1. a. Estimate the CACE of getting the HIV test result (D=got) on condom purchases (Y=numcond) using the randomization of incentives (Z=any). Just estimate the CACE; you do not have to estimate its standard error. [Hints: Section 6.2 of your book explains how to estimate CACE, as did lecture. You do not need regression analysis to answer this question. You need to calculate 4 numbers from the data and use those numbers to calculate the ratio that yields the CACE estimate]

[Note: If you are using Excel to do your calculations, I recommend you Save the file with a new name and drop all the individuals who are missing numcond data (missing values in that cell). Just sort the data by numcond and delete all rows that have missing numcond values.]

1. b. Describe in words what this CACE represents. Pretend you are explaining it to your boss, who knows nothing about two-sided noncompliance, what the number means, and for what population it’s relevant.

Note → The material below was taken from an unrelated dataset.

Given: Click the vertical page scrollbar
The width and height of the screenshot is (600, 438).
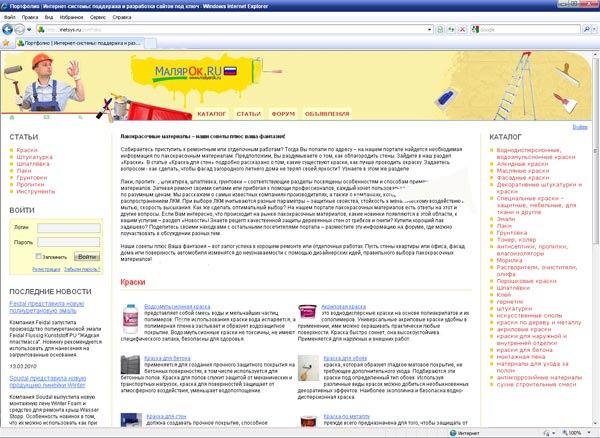Looking at the screenshot, I should tap(593, 250).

2.a. Estimate the CACE of getting the HIV test result (D=got) on condom purchases (Y=numcond) using the randomization of VCT center distance (Z=under). Just estimate the CACE; you do not have to estimate its standard error. [Hint: Read the hint for Q1]

2.b. Describe in words what this CACE represents. Pretend you are explaining it to your boss, who knows nothing about two-sided noncompliance, what the number means, and for what population it’s relevant.

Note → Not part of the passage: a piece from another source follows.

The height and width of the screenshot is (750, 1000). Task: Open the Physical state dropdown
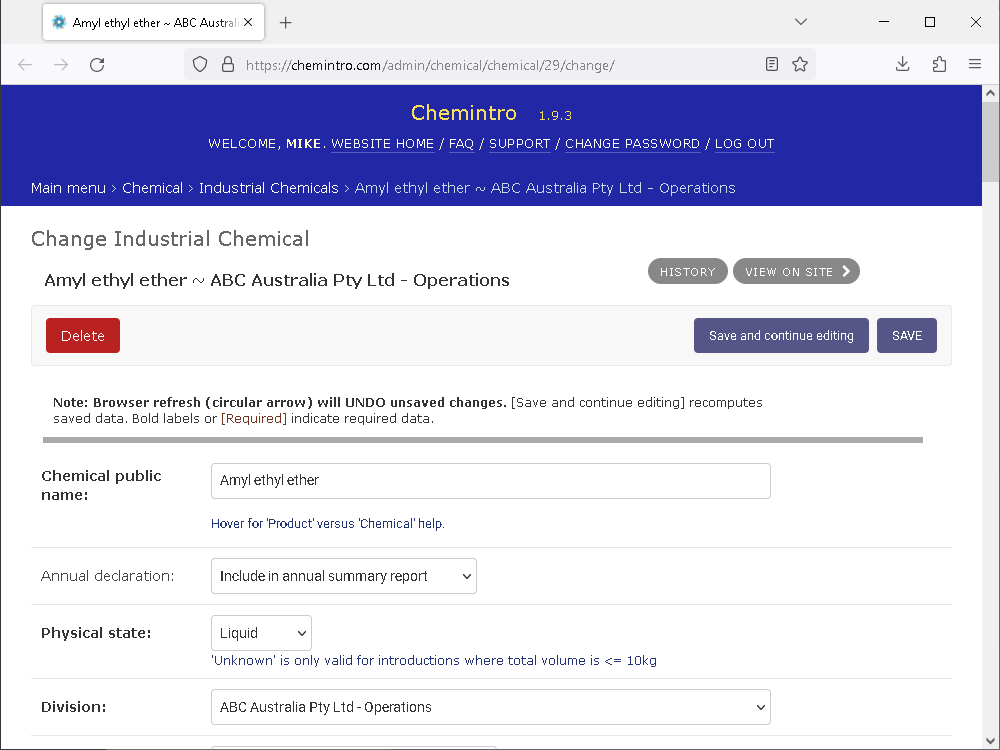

2.c. The CACE estimated using under as Z is different from the CACE estimated using any as Z. What are potential reasons for this difference?

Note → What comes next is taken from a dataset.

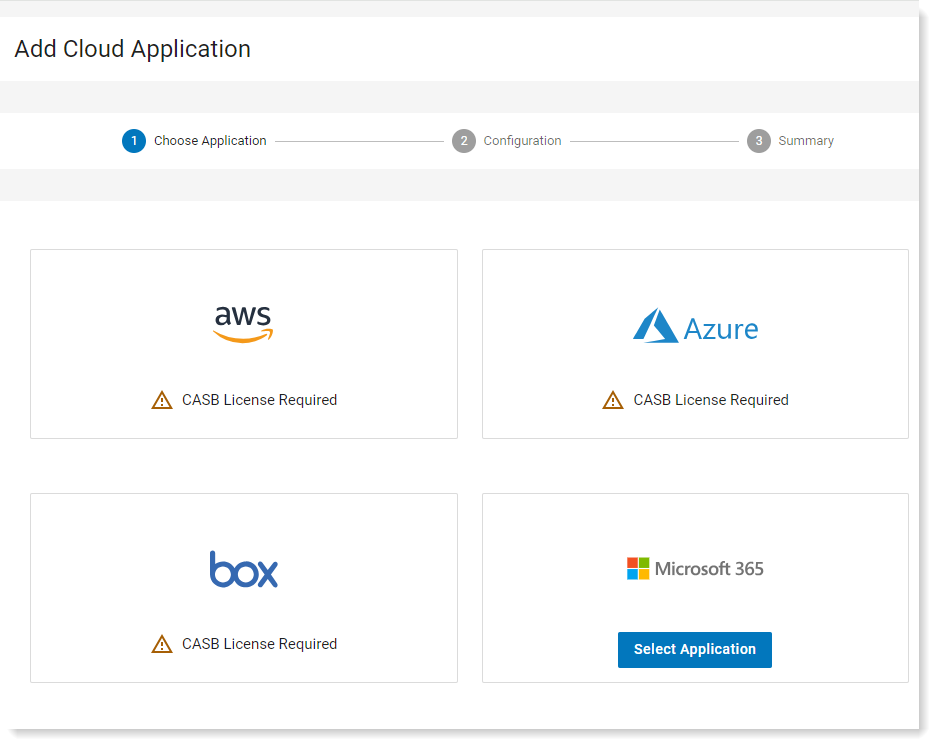
Task: Click CASB License Required text under Box
Action: [259, 644]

1. a. (i) In words, state what the monotonicity assumption means in the context of randomizing the location of VCT centers where the experimental participants could get their HIV test results? (ii) What do you think about the plausibility of this assumption? There is no single correct answer. Good answers show some thought and an understanding of monotonicity.

3.b. (i) In words, state what the exclusion restriction (the assumption of excludability) means in the context of randomizing the location of VCT centers in order to estimate the effect of getting test results on risky behaviors? (ii) What do you think about the plausibility of this assumption. There is no single correct answer. Good answers show some thought and an understanding of excludability.

1. Make sure you’ve read Section 7.4 in your textbook, which discusses bounding average treatment effects when we have attrition (the topic of the chapter assigned for this week). In Thornton’s study, only 1524 of the 2812 individuals were located at follow-up and asked how many condoms they wished to purchase. Thus, we have attrition in this experiment. Thornton argues that the attrition is random (or random conditional on covariates) and thus is not a threat to the internal validity of the experimental design (i.e., not a source of bias in her estimator of the CACE). Let’s imagine we don’t believe her argument and want to put bounds on the estimated CACE in Q1a. Using the minimum number of condoms purchased (0) and the maximum (18) as the extreme values for the range of plausible potential outcome values, calculate lower and upper bounds on the CACE. To make this question easier to answer, you should make the assumption your textbook makes and assume everyone responds the same to the treatment (homogenous treatment effects). In other words, Compliers, Never Takers and Always Takers all respond the same to the treatment (get). With that assumption, we can then assign best and worst- case scenarios for those people with missing Y values (“attriters”).*

Hint: First, assume the “best case” scenario for the attriters in terms of the largest possible positive treatment effect. In other words, using the max (18) and min (0) numcond values, fill in the missing condnum values for treated (get=1) and untreated (get=0) attriters such that you will get the largest positive CACE possible. Then assume the “worst-case” scenario for the attriters in terms of the largest negative CACE.

* Why are we making this assumption? Remember, we cannot identify the Never Takers in the no-incentive group: they are mixed in with Compliers to form the group of people who do not obtain their test results. And we cannot identify the Always Takers in the incentive group: they are mixed in with Compliers to form the group of people who obtain their test results. So, to do the bounding analysis, we must assume all participants respond the same to the treatment.